Your answer should consist of all lines in the listing that hold the word "text".

(Supplied material begins)

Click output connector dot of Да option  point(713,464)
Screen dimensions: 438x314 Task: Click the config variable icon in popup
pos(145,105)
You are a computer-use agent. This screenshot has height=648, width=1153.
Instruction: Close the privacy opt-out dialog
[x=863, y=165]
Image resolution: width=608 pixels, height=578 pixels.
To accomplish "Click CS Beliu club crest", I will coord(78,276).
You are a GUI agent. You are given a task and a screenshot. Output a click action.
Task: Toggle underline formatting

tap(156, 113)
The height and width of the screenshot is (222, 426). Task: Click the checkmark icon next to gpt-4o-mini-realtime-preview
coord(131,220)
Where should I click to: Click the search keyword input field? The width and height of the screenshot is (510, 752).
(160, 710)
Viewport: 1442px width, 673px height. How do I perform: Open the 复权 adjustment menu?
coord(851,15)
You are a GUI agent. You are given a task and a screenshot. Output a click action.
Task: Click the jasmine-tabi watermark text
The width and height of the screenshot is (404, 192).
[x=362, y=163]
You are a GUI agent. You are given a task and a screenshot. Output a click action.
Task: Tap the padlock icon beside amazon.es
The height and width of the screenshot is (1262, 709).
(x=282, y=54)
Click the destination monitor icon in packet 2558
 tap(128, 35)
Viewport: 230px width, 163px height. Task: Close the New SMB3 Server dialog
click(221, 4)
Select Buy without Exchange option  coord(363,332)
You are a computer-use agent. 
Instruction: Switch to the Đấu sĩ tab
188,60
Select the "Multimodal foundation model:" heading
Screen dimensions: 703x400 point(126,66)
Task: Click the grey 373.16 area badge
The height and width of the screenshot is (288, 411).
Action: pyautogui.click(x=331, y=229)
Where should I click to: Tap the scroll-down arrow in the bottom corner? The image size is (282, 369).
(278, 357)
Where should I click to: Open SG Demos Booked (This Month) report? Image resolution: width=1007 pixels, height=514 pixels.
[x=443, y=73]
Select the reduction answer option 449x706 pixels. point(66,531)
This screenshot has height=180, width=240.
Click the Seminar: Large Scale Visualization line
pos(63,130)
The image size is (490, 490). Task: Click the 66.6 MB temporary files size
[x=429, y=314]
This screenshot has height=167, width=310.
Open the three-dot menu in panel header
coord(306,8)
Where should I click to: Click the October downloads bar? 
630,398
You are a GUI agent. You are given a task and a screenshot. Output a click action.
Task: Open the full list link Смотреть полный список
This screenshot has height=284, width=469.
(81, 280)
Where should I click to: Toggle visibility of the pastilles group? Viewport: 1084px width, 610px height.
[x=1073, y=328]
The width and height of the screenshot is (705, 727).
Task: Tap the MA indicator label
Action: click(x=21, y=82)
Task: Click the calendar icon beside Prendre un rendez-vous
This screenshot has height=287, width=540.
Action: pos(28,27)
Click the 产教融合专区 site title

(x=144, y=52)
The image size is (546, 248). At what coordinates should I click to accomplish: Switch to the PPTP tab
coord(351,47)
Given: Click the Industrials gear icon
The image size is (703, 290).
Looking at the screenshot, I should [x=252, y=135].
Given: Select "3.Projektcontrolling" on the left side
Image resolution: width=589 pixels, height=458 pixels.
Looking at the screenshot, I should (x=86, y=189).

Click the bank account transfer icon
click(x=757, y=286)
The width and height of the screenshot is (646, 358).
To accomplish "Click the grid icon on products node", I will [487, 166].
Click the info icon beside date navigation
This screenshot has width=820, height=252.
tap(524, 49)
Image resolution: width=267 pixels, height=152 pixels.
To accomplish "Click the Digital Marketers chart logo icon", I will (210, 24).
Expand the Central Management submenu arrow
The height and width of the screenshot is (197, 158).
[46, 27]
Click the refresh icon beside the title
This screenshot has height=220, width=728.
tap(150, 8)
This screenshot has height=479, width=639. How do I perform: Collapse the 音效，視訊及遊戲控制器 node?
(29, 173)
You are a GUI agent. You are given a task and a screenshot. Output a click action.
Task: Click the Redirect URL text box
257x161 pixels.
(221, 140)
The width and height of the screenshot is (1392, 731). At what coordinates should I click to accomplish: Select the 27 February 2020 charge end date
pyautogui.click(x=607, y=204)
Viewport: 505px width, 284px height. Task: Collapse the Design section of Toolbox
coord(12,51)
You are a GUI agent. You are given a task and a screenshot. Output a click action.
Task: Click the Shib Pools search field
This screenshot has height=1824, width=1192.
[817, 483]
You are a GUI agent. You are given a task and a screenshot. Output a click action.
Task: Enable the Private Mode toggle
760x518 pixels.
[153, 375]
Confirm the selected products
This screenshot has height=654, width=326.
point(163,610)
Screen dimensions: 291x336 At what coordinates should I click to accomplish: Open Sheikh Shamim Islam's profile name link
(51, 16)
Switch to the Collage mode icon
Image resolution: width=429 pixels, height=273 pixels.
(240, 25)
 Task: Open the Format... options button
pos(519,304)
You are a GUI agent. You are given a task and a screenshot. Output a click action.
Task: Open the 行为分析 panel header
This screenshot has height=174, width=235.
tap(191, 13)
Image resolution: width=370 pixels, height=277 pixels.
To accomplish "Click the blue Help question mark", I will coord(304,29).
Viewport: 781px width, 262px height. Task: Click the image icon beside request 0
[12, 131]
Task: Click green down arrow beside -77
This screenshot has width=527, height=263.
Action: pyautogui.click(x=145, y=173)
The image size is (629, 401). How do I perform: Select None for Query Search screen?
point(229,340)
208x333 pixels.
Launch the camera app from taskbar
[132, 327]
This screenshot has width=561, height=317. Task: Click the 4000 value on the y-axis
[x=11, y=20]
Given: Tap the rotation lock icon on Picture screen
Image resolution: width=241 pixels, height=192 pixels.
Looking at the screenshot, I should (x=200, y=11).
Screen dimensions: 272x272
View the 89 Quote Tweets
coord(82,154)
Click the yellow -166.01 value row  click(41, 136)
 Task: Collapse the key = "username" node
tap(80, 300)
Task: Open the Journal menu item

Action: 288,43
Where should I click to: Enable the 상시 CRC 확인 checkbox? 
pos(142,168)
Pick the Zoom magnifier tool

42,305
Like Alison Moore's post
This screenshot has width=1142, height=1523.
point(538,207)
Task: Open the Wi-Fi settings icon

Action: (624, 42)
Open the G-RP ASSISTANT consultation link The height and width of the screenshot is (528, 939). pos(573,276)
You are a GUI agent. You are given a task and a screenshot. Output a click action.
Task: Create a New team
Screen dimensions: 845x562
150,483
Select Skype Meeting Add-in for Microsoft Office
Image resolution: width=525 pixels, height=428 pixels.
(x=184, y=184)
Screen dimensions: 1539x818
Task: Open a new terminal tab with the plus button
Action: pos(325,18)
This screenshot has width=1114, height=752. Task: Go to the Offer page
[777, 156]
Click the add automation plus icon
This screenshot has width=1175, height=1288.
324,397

(Supplied material ends)

Problem solution
Task: Click the jasmine-tabi watermark text
Task: Click the Redirect URL text box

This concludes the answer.